_Alıştırmalar_:
• A. Nurettin Sönmez söyleşisine göre Sönmez kimin sorularını yanıtladı?
• B. Nurettin Sönmez söyleşisinde "haberimizvar.net- Onu bugüne" ile "birçok konuyu konuştuk." arasındaki bölümü, iki uç da dahil olmak üzere, "yaklaşan" yerine "önümüzdeki" koyarak güncelleyin ve yeniden yazın.

_Çıkarılan metin_:
------------------------

KESK Dönem Sözcüsü Nurettin Sönmez Türkiye'de rüzgarın yön değiştirdiğini, derli toplu olması halinde sosyalistlerin mecliste daha çok temsil edileceğini söyledi. Sönmez, “Sosyalistlerin benimsediği ‘Faşizme karşı omuz omuza’ sloganı var. Bugün için ceberrut bir iktidar karşısında omuz omuza durma zamanıdır.” dedi. Körfez Gazetesi'nden Engin Korkmaz'ın sorularını yanıtlayan Sönmez, çarpıcı açıklamalarda bulundu.

haberimizvar.net- Onu bugüne kadar eğitim alanındaki açıklamalarıyla tanıyoruz. Fakat Nurettin Sönmez eğitim sen şube başkanlığının yanı sıra KESK dönem sözcülüğü görevini de yürütüyor. Sönmez ile yaklaşan seçimlerden, 6'lı masaya, sosyalistlerin durumundan siyasete girip girmeyeceğine kadar birçok konuyu konuştuk. 

Öncelikle TBMM’de tartışma yaratan bütçe görüşmelerinden başlayalım. Yine emekçileri memnun eden bir bütçe hazırlanmadı.

------------------------

_Veri kümesi_:
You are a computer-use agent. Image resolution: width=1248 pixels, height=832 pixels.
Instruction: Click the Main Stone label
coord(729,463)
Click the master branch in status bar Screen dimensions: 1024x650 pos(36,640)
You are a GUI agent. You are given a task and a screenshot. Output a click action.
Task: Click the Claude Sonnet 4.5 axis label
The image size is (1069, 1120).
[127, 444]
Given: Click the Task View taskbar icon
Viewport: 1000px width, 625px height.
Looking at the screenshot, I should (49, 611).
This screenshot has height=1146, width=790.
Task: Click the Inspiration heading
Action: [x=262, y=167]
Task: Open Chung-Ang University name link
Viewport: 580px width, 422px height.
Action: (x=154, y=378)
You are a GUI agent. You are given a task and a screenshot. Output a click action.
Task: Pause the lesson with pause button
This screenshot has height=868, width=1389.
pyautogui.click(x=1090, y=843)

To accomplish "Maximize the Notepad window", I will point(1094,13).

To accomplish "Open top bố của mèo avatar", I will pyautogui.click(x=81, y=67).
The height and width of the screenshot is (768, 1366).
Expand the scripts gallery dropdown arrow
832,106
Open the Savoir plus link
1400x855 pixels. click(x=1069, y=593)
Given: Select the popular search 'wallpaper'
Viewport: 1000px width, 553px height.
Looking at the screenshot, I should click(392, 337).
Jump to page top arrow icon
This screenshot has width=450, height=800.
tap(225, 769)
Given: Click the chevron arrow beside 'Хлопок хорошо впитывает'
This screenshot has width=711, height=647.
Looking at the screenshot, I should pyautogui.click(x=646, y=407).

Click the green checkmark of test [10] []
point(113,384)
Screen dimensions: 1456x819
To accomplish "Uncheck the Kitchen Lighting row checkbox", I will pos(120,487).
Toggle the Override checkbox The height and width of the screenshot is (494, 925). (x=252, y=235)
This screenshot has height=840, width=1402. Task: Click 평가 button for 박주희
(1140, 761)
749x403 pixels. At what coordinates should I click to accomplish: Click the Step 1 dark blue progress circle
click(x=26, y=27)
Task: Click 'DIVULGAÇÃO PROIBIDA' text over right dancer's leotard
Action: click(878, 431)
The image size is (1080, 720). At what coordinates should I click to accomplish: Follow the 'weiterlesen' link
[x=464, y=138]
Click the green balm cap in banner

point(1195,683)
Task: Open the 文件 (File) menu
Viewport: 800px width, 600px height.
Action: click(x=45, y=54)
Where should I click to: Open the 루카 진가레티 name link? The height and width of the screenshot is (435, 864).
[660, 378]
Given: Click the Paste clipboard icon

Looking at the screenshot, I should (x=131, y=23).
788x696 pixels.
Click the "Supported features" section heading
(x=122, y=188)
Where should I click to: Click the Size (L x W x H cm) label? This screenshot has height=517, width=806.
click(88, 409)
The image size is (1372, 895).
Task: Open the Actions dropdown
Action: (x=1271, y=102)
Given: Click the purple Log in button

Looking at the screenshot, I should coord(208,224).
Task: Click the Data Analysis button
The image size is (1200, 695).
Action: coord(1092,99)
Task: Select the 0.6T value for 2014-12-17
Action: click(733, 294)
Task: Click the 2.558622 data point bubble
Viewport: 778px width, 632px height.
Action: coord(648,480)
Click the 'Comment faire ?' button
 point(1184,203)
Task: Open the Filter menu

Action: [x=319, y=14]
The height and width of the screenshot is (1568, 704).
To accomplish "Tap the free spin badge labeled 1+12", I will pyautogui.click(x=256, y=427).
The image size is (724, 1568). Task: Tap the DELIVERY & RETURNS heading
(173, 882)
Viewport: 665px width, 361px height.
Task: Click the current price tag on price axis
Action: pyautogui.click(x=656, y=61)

------------------------

_Görevlere göre cevaplar_:
• A. Körfez Gazetesi'nden Engin Korkmaz'ın sorularını yanıtladı.

• B.
haberimizvar.net- Onu bugüne kadar eğitim alanındaki açıklamalarıyla tanıyoruz. Fakat Nurettin Sönmez eğitim sen şube başkanlığının yanı sıra KESK dönem sözcülüğü görevini de yürütüyor. Sönmez ile önümüzdeki seçimlerden, 6'lı masaya, sosyalistlerin durumundan siyasete girip girmeyeceğine kadar birçok konuyu konuştuk.